AMD is facing heat after a security researcher said he found a critical flaw in the company’s automatic driver update system, reported it through AMD’s vulnerability program, and still walked away empty-handed. The bug allegedly allowed remote code execution through a man-in-the-middle attack, and AMD eventually shipped a fix after 124 days.

The dispute is a bad look for any vendor, especially one selling into enterprise and gaming markets where driver software is supposed to be boring, predictable, and mostly invisible. Instead, this one turned into a long patch cycle and a bounty dispute that highlights the gap between ”we take security seriously” and ”we’ll actually pay for it.”

AMD driver update flaw and the reported attack path

According to the researcher, the issue sat inside AMD’s automatic update flow and could be abused in a MITM scenario to trigger code execution. In plain English: if an attacker can wedge themselves between two devices on the network, a trusted update path can become an attack path. That is exactly the kind of thing security teams are paid to worry about.
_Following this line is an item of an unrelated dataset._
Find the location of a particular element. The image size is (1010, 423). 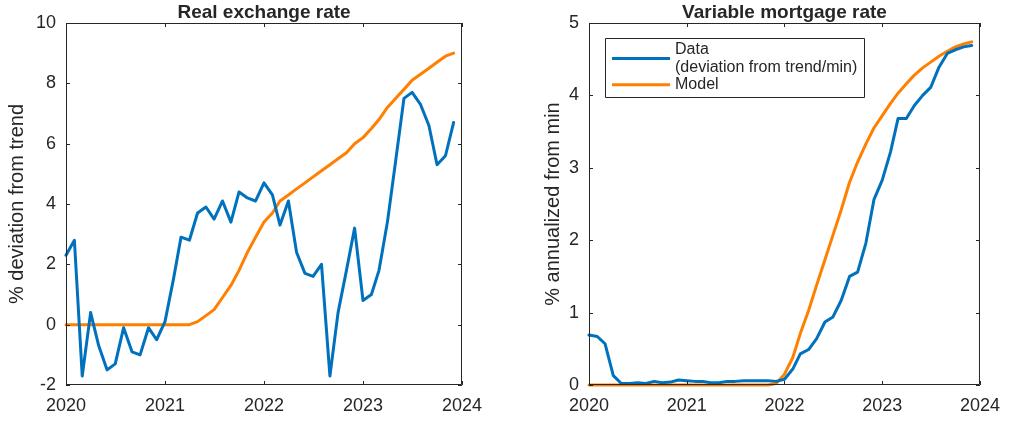

legend-label: Data (deviation from trend/min) is located at coordinates (766, 58).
  • Type of flaw: potential remote code execution
  • Attack method: man-in-the-middle interception
  • Location: AMD’s driver update software

Why AMD denied the $10,000 bounty

The researcher expected the standard $10,000 payout for an RCE-class report, but AMD rejected the claim, saying MITM-style scenarios do not fall under its payout policy. That may satisfy a rulebook, but it also creates the sort of incentive problem that can make researchers think twice before reporting the next serious bug instead of just talking about it publicly.

There’s a familiar pattern here. Security programs often promise clear rewards, then carve out so many exceptions that the headline number looks generous while the real-world payout rate tells a different story. Meanwhile, the company still gets the fix it needed.

124 days to patch the driver issue

AMD did patch the problem, but the timeline stretched to 124 days. The researcher also said the remediation process saw repeated schedule changes and a widening scope of affected components, which is rarely the sign of a tidy little bug. He agreed to an embargo and temporarily pulled the public write-up while the issue was being handled.

That leaves AMD in the awkward position of having both the vulnerability and the reputational mess resolved only halfway: the software is fixed, but the bounty dispute is still the story people will remember. If the company wants future reporters to follow the rules, it may need a tighter and more transparent policy than ”thanks, but no thanks.”